(DATASET ENTRIES)

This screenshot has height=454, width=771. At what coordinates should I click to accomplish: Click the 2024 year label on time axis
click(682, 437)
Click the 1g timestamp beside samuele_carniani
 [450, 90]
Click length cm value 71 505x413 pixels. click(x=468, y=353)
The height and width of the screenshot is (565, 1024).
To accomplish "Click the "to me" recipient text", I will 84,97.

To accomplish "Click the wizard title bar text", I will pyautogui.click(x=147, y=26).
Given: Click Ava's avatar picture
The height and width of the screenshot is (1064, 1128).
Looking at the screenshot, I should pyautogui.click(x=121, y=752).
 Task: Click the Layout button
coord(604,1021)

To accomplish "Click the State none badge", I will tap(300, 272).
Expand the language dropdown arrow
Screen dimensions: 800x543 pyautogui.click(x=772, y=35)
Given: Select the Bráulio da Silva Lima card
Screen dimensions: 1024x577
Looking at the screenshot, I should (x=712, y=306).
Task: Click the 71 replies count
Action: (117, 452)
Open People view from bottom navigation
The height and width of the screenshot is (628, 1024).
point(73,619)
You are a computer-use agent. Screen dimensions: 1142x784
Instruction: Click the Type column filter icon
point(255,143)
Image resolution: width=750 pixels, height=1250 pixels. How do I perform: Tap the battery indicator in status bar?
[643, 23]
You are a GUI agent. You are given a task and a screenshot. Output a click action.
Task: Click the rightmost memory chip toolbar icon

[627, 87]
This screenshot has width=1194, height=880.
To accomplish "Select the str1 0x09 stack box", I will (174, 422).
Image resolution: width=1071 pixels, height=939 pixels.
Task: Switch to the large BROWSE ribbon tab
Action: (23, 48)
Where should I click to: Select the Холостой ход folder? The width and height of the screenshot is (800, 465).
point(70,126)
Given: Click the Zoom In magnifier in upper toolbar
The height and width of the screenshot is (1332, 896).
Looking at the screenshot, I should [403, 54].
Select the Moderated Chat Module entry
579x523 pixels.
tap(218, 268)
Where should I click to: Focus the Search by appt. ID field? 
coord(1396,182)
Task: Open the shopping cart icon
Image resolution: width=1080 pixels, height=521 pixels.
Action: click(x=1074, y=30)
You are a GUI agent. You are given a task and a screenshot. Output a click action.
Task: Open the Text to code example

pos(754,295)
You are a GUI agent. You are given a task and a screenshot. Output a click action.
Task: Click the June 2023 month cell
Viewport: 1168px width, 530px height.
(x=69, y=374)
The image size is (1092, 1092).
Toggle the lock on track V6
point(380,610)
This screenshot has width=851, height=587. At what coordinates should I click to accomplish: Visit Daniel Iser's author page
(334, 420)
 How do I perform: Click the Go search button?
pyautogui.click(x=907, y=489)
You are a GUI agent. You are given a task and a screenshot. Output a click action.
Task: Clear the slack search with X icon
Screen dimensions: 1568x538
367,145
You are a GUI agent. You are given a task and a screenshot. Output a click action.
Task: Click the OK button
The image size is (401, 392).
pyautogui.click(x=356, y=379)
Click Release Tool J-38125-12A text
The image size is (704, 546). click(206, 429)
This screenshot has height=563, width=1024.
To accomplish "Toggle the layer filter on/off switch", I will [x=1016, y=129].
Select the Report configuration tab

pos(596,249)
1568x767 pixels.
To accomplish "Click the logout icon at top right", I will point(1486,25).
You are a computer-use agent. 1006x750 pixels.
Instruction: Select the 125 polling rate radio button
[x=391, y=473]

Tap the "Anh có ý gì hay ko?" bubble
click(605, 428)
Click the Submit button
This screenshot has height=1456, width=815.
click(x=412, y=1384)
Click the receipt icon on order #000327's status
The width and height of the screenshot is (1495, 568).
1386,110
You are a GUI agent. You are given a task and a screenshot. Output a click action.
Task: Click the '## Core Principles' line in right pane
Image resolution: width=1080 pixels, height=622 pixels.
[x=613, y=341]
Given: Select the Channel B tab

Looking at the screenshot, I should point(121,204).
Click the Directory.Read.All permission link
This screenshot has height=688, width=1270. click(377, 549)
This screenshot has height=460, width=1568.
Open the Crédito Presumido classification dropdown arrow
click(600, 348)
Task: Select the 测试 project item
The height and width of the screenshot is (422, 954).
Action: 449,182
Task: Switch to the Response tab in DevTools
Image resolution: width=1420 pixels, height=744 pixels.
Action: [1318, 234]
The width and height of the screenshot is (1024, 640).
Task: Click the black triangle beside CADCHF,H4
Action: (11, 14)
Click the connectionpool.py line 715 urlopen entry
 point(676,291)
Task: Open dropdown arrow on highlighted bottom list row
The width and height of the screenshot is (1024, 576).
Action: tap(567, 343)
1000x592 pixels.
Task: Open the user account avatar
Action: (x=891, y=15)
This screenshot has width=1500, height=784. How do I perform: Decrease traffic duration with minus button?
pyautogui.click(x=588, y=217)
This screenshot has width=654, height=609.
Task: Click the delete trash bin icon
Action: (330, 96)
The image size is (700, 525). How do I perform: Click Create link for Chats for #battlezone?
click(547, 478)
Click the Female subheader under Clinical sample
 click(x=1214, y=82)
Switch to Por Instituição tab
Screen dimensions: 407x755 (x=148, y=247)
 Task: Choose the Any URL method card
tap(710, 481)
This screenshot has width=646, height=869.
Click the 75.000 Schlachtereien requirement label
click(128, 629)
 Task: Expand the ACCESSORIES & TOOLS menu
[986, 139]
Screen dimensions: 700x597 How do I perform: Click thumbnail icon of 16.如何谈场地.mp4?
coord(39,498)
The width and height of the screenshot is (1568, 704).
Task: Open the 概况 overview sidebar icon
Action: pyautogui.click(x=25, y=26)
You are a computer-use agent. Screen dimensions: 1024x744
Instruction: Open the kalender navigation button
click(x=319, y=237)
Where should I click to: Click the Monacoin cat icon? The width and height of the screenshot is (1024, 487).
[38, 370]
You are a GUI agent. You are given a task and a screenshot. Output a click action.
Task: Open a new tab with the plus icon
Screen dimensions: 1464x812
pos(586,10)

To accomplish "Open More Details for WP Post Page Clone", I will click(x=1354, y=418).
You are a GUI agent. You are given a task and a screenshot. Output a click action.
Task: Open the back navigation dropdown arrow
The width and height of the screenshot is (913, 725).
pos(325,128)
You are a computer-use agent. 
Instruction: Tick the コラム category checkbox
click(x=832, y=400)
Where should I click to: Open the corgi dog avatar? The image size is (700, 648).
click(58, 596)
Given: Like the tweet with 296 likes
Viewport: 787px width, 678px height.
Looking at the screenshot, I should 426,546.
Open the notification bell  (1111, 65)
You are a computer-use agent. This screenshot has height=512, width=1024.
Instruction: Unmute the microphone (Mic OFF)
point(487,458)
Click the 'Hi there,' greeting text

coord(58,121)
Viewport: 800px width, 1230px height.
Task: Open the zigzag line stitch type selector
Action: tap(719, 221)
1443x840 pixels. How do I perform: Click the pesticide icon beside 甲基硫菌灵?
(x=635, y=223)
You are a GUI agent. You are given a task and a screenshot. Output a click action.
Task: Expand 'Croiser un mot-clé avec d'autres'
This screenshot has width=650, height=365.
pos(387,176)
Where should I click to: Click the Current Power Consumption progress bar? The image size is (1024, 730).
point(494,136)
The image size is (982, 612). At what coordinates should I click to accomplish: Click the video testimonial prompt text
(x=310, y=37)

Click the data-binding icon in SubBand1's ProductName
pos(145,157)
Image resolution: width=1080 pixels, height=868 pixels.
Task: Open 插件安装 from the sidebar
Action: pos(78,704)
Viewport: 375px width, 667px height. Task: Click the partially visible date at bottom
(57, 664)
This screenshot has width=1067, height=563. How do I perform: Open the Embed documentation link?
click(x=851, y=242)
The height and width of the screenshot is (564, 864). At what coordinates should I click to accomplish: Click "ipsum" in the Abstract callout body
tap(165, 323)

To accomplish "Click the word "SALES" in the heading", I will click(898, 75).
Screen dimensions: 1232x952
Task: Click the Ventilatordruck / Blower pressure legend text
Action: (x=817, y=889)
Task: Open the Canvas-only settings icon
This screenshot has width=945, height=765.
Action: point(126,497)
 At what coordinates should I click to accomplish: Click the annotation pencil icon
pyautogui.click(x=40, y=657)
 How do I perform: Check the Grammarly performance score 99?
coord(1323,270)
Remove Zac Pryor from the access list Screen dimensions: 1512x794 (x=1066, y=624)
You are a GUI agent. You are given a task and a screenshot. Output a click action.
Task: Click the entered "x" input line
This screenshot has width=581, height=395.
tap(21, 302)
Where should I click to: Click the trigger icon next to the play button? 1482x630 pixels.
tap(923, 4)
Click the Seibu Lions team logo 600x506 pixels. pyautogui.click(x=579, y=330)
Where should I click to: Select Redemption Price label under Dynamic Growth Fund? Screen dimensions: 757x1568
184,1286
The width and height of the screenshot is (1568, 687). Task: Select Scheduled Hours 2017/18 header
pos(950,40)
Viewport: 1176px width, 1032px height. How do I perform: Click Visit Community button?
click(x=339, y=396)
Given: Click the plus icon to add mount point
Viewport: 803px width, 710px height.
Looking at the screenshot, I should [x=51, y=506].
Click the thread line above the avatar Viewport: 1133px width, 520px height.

(End DATASET ENTRIES)

What is needed is each line of the entries that contains the word "list".

EXERCISE SOLUTION:
Task: Open dropdown arrow on highlighted bottom list row
Remove Zac Pryor from the access list Screen dimensions: 1512x794 (x=1066, y=624)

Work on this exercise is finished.